2. Rigaudon is built upon Gamera, which has an assisted training environment. The fonts you describe are sometimes quite difficult, though, because the components are very connected. I did a wide study of existing fonts and OCR two years ago, and it is published at:
http://heml.mta.ca/RobertsonGreekOCR/
3. Rigaudon is available on github, and can be installed, but I think it is more likely that individual users will enjoy Nick White’s work on Tesseract, esp. if people keep working away on training sets for that.
The major challenge is to OCR Migne to the level that it is affordable to edit it up to a high-quality text. This will take both very good images (600 dpi minimum) and every trick we can bring to bear.
Thank you so much for adding these comments, which are very illuminating! I had not heard of Tesseract, I admit.
Thank you all for your work in this field. I look forward to the day when these tools become available to those of us with merely intermediate technical abilities.

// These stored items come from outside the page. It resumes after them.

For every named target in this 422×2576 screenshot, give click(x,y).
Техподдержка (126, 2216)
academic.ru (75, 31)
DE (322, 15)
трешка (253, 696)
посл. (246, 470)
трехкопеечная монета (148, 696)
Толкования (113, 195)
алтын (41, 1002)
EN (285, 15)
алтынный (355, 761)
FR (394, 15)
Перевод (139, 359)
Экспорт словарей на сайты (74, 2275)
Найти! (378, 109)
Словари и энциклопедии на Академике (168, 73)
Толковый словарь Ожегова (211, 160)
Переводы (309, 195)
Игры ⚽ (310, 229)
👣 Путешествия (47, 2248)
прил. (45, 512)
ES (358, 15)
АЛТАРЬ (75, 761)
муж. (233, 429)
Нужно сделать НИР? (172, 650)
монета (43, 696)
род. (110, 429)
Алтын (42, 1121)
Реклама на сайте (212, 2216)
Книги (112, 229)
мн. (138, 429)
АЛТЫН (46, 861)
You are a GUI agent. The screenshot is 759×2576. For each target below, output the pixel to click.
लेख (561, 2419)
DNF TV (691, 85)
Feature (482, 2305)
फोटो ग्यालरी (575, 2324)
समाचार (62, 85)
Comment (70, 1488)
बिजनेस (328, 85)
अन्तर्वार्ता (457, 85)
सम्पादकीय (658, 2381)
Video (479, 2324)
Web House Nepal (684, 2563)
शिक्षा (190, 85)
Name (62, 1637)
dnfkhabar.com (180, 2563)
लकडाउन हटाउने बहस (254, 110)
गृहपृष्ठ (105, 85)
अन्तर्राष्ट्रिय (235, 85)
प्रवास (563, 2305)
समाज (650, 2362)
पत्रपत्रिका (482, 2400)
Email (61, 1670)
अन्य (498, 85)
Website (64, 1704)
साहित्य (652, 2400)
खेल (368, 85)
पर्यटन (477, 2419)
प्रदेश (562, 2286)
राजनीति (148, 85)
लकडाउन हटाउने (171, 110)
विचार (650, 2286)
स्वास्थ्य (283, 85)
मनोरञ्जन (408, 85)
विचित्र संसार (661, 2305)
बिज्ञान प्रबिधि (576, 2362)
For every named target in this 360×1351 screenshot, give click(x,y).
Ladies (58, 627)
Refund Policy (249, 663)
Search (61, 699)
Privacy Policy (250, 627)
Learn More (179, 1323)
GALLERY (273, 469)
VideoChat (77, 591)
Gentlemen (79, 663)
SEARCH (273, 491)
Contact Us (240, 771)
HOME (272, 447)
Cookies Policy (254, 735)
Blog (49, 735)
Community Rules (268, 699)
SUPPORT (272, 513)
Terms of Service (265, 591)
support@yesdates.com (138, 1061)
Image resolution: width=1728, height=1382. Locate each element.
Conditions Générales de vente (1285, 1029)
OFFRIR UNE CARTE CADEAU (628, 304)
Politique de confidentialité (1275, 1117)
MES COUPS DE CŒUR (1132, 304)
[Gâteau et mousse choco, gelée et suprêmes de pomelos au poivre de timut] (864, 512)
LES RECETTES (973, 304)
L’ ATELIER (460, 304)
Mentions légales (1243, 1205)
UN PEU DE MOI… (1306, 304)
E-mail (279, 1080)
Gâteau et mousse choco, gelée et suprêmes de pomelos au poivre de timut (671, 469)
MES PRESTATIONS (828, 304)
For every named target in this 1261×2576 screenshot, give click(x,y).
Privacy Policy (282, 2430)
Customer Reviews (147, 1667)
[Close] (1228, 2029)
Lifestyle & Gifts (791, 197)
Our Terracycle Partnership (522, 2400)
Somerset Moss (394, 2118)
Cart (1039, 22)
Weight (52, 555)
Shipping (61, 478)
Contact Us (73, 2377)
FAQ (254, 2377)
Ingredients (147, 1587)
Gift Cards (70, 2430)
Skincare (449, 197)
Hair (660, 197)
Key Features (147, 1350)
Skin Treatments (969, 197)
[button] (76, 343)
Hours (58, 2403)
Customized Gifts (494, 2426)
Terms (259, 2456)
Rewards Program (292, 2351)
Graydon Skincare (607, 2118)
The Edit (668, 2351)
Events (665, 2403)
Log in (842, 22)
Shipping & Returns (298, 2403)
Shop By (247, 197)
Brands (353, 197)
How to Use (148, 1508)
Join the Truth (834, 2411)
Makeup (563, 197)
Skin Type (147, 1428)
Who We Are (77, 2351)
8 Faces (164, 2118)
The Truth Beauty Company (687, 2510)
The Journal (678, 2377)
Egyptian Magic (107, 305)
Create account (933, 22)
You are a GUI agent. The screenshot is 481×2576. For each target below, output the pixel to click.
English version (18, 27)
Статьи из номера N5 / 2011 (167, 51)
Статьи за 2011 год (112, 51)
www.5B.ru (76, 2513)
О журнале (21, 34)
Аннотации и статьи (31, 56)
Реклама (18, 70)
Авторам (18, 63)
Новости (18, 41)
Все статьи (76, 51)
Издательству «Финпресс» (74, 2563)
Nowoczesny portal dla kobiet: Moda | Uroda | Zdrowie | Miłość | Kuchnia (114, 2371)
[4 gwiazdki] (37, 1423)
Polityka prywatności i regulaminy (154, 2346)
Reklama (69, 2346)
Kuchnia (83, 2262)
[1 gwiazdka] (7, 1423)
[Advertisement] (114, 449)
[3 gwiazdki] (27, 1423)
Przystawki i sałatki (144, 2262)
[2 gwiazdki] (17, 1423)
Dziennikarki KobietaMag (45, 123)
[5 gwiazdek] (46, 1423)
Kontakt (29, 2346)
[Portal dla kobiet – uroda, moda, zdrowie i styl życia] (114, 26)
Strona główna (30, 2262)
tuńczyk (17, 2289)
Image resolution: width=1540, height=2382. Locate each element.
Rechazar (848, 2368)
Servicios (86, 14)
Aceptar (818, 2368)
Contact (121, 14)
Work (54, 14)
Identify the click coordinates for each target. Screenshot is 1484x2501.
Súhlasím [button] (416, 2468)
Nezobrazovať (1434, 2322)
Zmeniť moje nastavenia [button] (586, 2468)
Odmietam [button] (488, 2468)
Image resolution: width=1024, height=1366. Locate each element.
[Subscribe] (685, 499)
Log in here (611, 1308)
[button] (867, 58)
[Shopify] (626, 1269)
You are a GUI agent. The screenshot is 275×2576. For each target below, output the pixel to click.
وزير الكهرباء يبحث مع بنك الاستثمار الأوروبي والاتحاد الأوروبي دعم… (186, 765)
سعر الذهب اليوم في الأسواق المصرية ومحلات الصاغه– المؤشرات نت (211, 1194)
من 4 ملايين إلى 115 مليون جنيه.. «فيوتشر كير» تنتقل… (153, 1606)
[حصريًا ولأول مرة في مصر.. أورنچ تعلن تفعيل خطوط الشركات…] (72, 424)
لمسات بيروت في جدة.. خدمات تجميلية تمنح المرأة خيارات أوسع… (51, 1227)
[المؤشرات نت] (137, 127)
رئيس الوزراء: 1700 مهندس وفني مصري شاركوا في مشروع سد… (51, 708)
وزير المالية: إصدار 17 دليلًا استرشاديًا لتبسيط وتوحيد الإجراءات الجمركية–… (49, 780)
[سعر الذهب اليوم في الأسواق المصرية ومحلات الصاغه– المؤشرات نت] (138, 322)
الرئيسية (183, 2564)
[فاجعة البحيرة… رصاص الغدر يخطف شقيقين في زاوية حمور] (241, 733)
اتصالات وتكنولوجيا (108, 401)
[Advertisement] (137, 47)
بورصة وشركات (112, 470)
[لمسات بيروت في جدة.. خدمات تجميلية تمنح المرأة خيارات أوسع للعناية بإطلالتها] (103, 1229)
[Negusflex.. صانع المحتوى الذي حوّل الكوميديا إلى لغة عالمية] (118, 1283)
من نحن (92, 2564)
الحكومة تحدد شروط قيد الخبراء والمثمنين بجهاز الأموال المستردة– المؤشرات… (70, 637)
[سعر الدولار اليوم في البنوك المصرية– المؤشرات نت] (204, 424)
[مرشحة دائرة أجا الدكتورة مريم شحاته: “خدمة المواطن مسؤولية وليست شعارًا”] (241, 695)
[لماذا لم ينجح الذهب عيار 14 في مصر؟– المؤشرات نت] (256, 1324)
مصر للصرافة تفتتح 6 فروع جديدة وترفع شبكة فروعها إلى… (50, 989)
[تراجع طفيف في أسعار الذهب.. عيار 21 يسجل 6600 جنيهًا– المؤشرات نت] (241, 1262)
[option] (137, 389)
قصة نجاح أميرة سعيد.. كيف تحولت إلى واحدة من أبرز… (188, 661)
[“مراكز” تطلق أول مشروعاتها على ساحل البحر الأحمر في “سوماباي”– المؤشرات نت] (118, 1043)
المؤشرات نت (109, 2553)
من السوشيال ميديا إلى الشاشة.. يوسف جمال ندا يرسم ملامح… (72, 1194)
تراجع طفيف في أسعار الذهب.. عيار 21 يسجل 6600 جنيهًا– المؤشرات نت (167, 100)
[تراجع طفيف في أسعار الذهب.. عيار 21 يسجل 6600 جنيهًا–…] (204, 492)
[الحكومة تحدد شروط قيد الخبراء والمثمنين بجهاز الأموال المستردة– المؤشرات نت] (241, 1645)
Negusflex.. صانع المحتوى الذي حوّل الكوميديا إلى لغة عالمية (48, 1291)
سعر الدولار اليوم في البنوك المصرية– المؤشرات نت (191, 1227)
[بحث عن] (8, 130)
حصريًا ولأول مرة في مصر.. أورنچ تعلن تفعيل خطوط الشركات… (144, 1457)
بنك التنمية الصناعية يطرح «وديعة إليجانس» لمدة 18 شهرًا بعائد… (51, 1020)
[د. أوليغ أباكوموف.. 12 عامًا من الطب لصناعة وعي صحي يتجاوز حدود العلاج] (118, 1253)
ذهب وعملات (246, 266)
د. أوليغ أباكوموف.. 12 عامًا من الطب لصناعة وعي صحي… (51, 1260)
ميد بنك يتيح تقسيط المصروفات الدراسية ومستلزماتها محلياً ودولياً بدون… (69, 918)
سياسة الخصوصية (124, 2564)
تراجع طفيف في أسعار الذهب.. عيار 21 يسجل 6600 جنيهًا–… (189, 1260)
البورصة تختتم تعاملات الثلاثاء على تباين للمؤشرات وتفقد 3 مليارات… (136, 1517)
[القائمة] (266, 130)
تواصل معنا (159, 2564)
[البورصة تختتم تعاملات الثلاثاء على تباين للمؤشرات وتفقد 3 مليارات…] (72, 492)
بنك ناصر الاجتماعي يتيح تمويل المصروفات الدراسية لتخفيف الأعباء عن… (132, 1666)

Yes, Tesseract is probably what you want. The Ancient Greek training I made for it is pretty good, there are several graphical interfaces available, it’s available for Linux, Mac and Windows, and it’s free software.
The website for tesseract is http://code.google.com/p/tesseract-ocr/
Download Tesseract and the Ancient Greek language data, and if you want a graphical interface there is a list at http://code.google.com/p/tesseract-ocr/wiki/3rdParty#GUI (I’d probably recommend gImageReader).
Thank you, Nick – that is really helpful. I shall give it a go!